Adrián se torció en la cama para alcanzar el preservativo que Antonio se había enfundado ya. Lo arrancó a jirones.

Tras despedirse de Adrián en el ascensor con un beso, Antonio salió con los libros, como siempre que iba a la universidad. Pero no fue.
La mañana era soleada; bajo el júbilo primaveral que estallaba en retoños por doquier, en los árboles de la plaza de España, en los setos de la plaza de Oriente y en los rosales de los jardines de Sabatini, resultaba increíble que un miserable bicho lo estuviera devorando. Un bicho que, por su maldición, también devoraría a Adrián, a cambio de un amor que no tenía por qué ser el último de su vida. Adrián era un cincuentón muy juvenil, podía vivir todavía treinta o cuarenta años creando maravillosa televisión, escribiendo magníficos guiones, derrochando sabiduría. Era bueno, deseable, gentil y generoso; el amante perfecto que soñaran durante milenios seres desamparados como él. Muchos podían amarle y, de hecho, se había sentido celoso con frecuencia porque observaba que algunos, tan jóvenes como él, trataban de seducirlo. Merecía volver a amar, corresponder el amor de alguien que no constituyera un peligro y una sentencia de muerte.

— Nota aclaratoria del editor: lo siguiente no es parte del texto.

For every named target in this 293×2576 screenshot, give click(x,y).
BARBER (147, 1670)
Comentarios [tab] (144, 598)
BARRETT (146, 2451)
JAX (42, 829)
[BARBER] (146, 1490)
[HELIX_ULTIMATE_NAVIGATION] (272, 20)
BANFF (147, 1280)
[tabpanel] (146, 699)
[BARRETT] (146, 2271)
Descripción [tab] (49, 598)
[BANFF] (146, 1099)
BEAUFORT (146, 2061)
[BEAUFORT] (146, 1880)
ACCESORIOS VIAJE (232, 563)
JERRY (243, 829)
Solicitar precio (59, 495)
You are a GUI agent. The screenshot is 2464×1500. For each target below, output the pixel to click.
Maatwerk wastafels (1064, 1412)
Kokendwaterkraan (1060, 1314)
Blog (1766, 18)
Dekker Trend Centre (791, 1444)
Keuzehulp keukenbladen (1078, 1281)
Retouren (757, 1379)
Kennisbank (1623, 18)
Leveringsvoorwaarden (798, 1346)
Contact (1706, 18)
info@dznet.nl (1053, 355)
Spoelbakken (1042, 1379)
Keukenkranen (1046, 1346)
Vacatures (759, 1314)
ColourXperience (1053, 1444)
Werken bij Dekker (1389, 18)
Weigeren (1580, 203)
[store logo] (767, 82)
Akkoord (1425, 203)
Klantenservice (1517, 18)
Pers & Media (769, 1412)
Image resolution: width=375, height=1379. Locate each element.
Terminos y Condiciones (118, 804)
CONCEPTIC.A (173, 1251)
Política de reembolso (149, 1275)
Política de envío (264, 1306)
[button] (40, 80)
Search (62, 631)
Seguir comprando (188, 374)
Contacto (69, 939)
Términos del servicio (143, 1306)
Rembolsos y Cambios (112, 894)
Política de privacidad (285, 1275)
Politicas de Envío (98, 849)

Sonriendo, cruzó ante la catedral de la Almudena. Se representó mentalmente el día que la visitó por primera vez, recién inaugurada; Adrián apoyaba la mano en su hombro, describiéndole con docto conocimiento los estilos del templo. En aquellos momentos, bajo la luz radiante que cruzaba la nave a través de un vitral, anheló con toda su alma que pudieran llegar abrazados al templo y que su unión fuera bendecida y consagrada para siempre, que la pareja indisoluble fuese reconocida por la sociedad en toda su comovedora honradez y certificada por ella.
Sobre la sonrisa, una lágrima recorrió su mejilla izquierda mientras se santiguaba y murmuraba una plegaria: "Que me olvide pronto, Dios mío, y que no sufra".
Saltó sobre el pretil del viaducto. Sus labios conservaron la sonrisa durante el vuelo de veinte metros.